Die grösste Gefahr geht vom ungewollten Offenlegen geheimer Informationen aus. Sie hat verschiedene Ursachen. Zur Verdeutlichung nutzen wir hier Analogien mit der realen Welt:

  • Meetings auf dem Vorplatz: Werden Einladungen als Link versendet, kann sich jeder, der den Link kennt oder erraten kann, ins Meeting einwählen und alle geteilten Informationen mitlesen.
  • Geheime Dokumente auf dem Sitzungstisch: Wird beim Präsentieren vergessen, dass der eigene Bildschirm für alle Teilnehmer einsehbar ist und es werden während des Meetings vertrauliche Informationen am Bildschirm angezeigt, können die alle Teilnehmer abgreifen.
  • Geheime Dokumente im Werbeversand: Die Möglichkeit Dateien zu teilen und ganze Ordner freizugeben, kann bei unvorsichtiger Anwendung dazu führen, dass geheime Informationen veröffentlicht werden.
  • Offene Türen: Werden Browserplugins genutzt, können Sicherheitsfunktionen umgangen werden.

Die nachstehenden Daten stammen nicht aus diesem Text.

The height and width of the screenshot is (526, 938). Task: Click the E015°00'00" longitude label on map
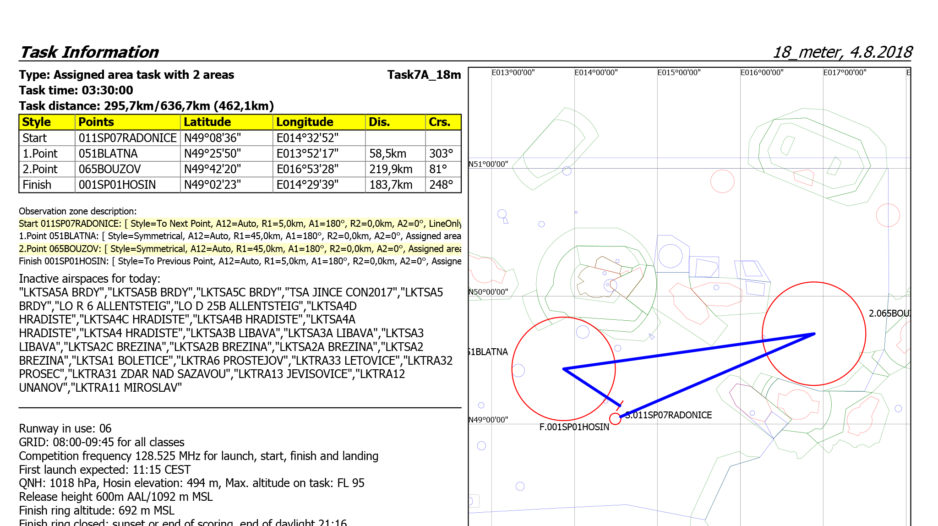click(x=681, y=73)
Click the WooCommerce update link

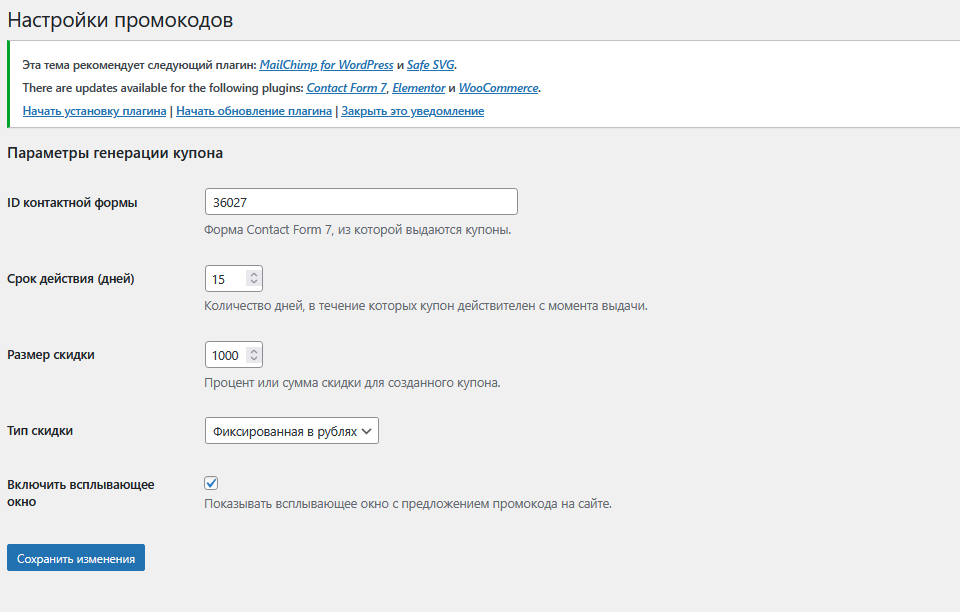[498, 88]
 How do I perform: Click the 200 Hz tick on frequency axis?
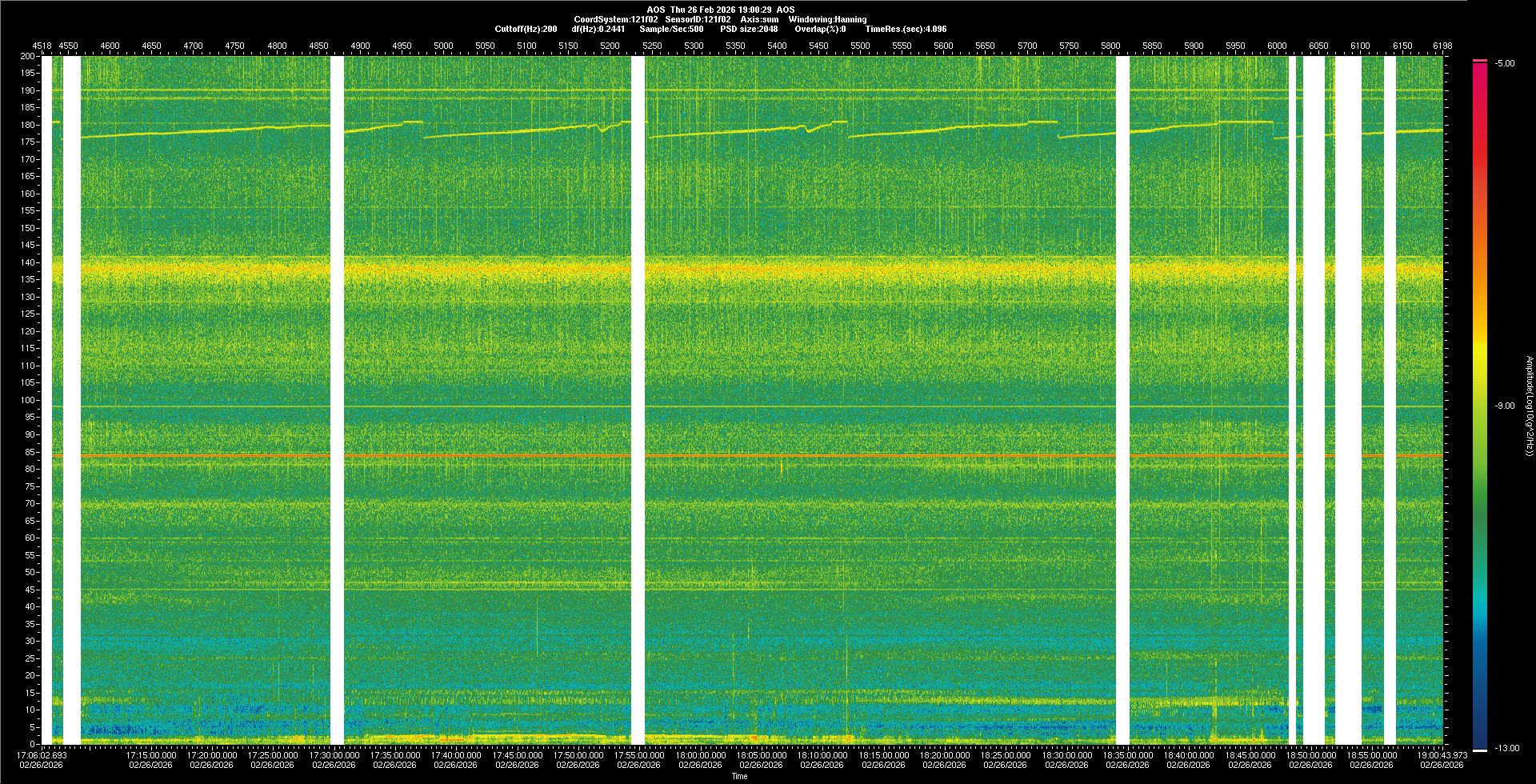pyautogui.click(x=28, y=57)

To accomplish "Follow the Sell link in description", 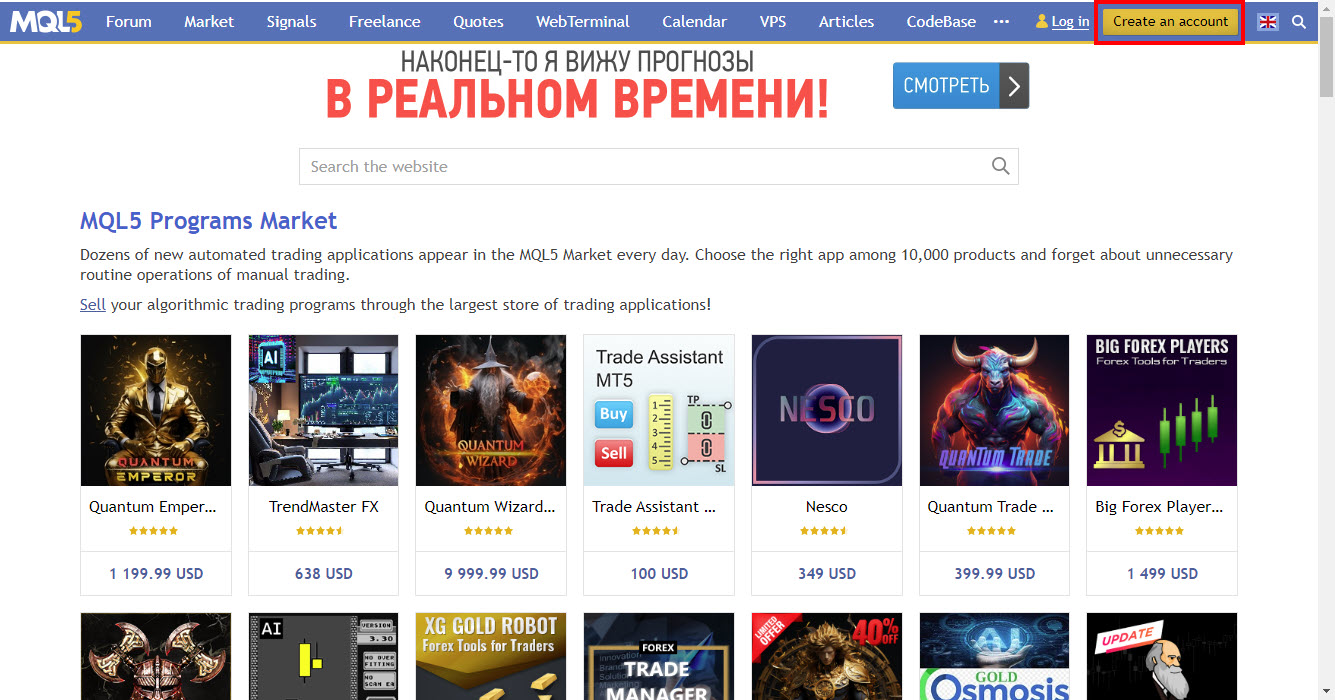I will click(x=93, y=304).
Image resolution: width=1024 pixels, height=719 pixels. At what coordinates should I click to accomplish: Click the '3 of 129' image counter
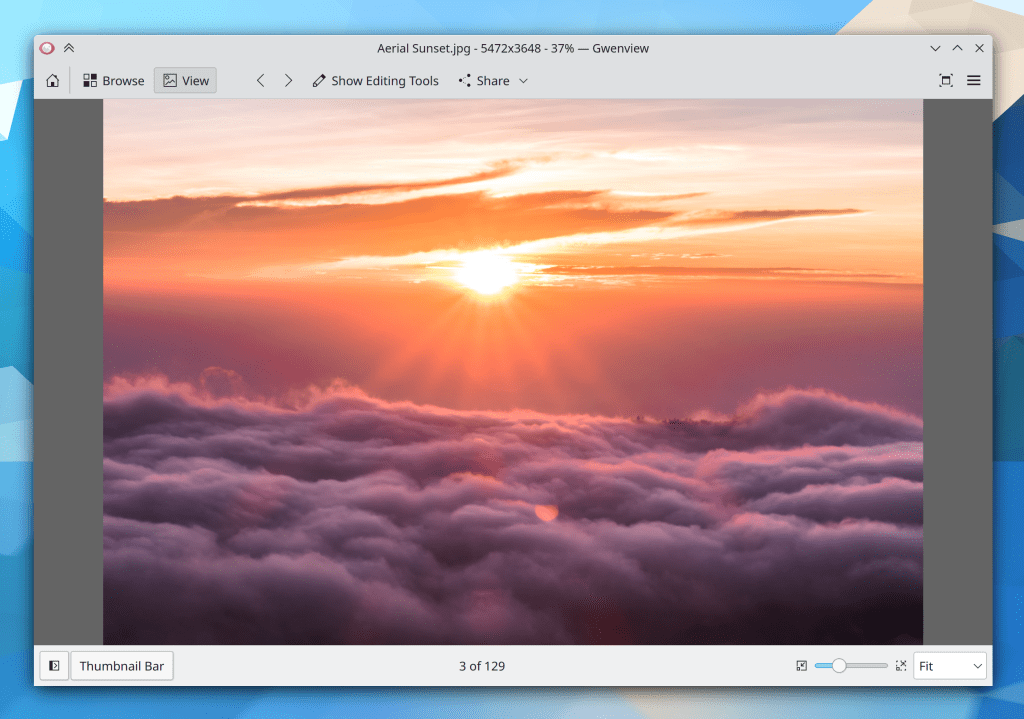(x=481, y=666)
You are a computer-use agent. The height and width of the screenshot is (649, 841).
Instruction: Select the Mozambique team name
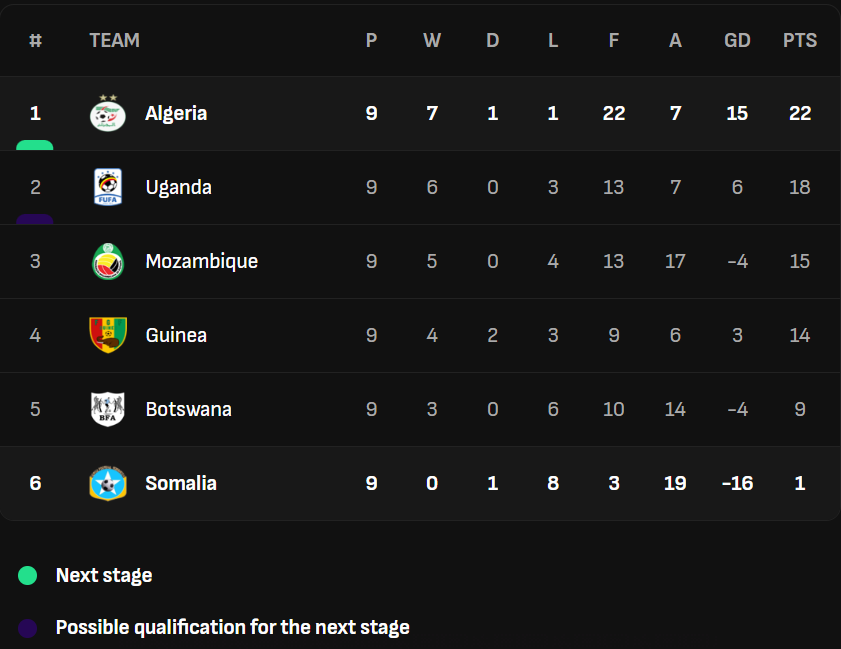coord(201,261)
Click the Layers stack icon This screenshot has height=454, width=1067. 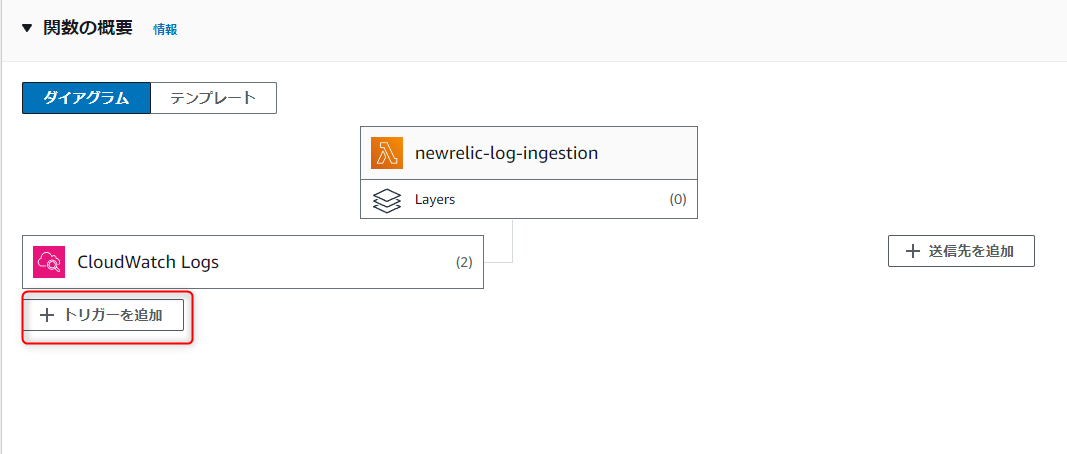pyautogui.click(x=387, y=199)
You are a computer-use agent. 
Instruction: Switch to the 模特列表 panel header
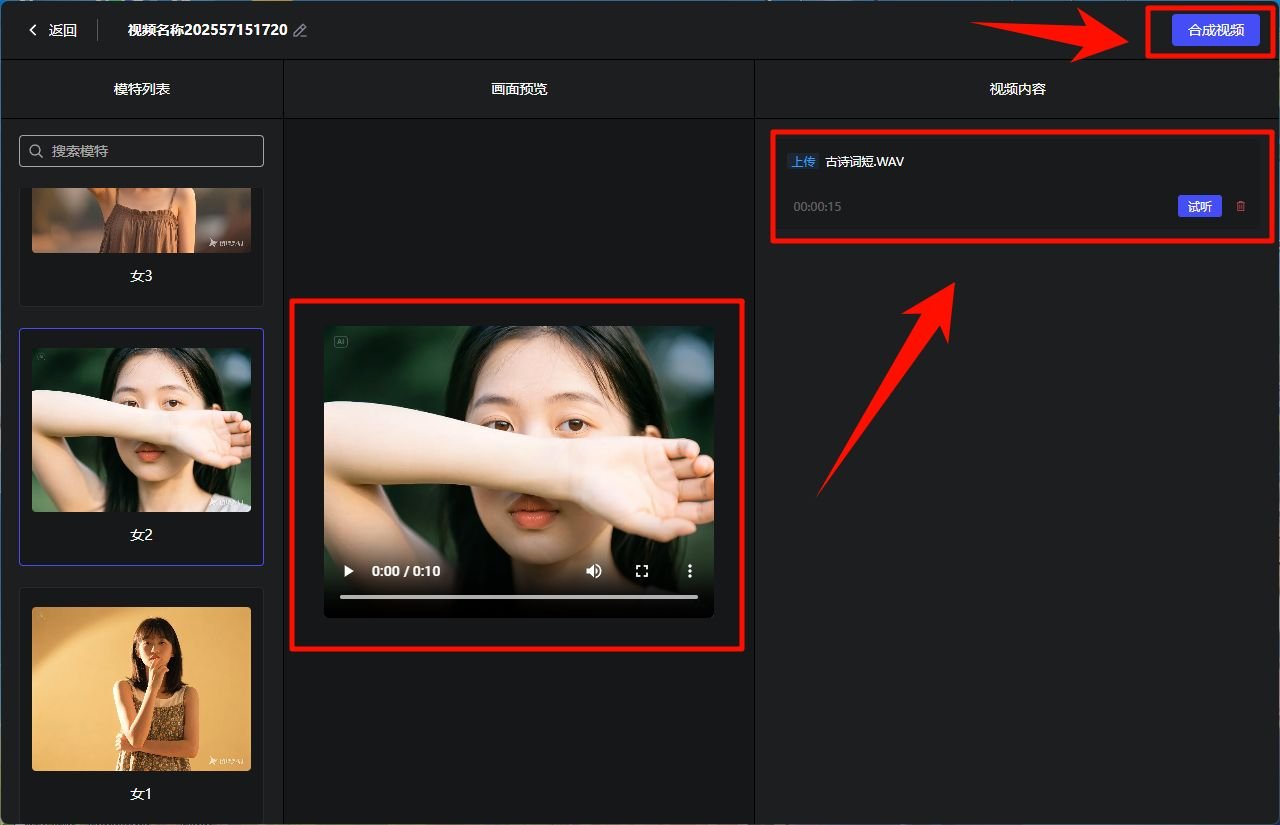coord(141,88)
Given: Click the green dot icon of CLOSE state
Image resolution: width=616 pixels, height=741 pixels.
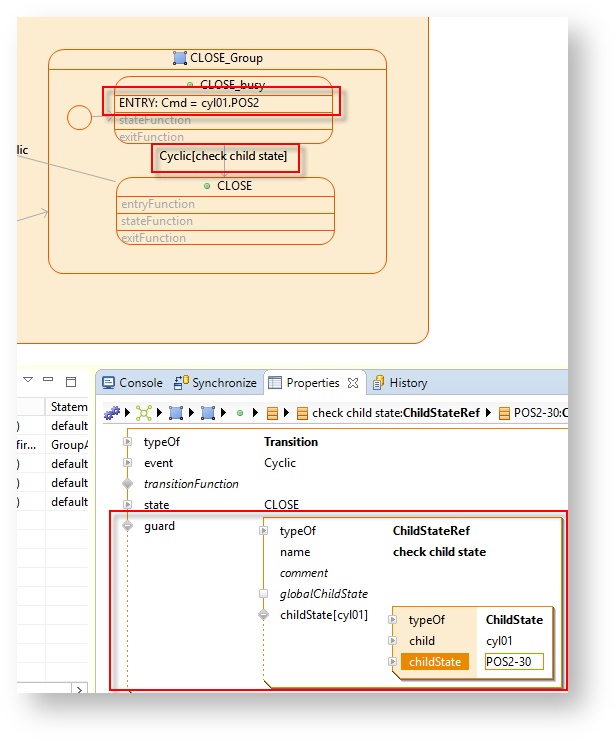Looking at the screenshot, I should [x=207, y=186].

00_Secnovum-Collaboration-Tools-720x550

Good Practice Guide für IT und Endbenutzer am Beispiel von Zoom

In diesem Kapitel wird die Empfehlung für die Nutzung von Zoom abgegeben. Wichtig ist, dass dieses Dokument nicht abschliessend ist, da die Lösung tagtäglich weiterentwickelt wird. Die folgenden Punkte sind als Sicherheitstipps zu verstehen und gelten grundsätzlich für alle Meeting-Lösungen, wenn die Funktionen verfügbar sind.

Ein Collaboration-Tool unternehmensweit bestimmen

Das Unternehmen sollte festlegen, welche Anwendungen es für Collaboration zulässt. Die Mitarbeitenden sollten in der Nutzung der Tools geschult und mit den Risiken vertraut gemacht werden. Nicht gestattete Meeting-Anwendungen sollten, beispielsweise mittels Applocker, blockiert werden.

Basis-Einstellungen durch die IT-Abteilung

Zum sichern Betrieb von Zoom sollte Folgendes geprüft werden, um eine grundsätzliche Sicherheitsbasis zu gewährleisten. Die Massnahmen sind nicht als Hardening von Zoom zu verstehen und gelten analog auch für andere Lösungen:

Empfehlungen für den Meeting Organisator/Hoster

  • Wartebereich einschalten & nur authentifizierte Teilnehmer in das Meeting lassen
  • Meeting nur mit Einwahl-PIN erstellen.
  • Beitritt nur authentisierten oder vertrauenswürdigen Domänen erlauben.
  • Sind alle Eingeladenen im Meeting -> virtuellen Meetingraum schliessen.
  • Desktop-Sharing bewusst nutzen und vorübergehend anhalten, wenn ein neues Fenster geöffnet wird.
  • Wasserzeichen für Bildschirmfreigaben einblenden.
  • Keine Dokumente über Zoom teilen oder entnehmen → E-Mail nutzen.

Empfehlungen für Meeting Teilnehmer

  • Keine Dokumente über Zoom teilen oder entnehmen → E-Mail nutzen.
  • Wasserzeichen für Bildschirmfreigaben einblenden.
  • Desktop-Sharing vorübergehend anhalten, wenn ein neues Fenster geöffnet wird.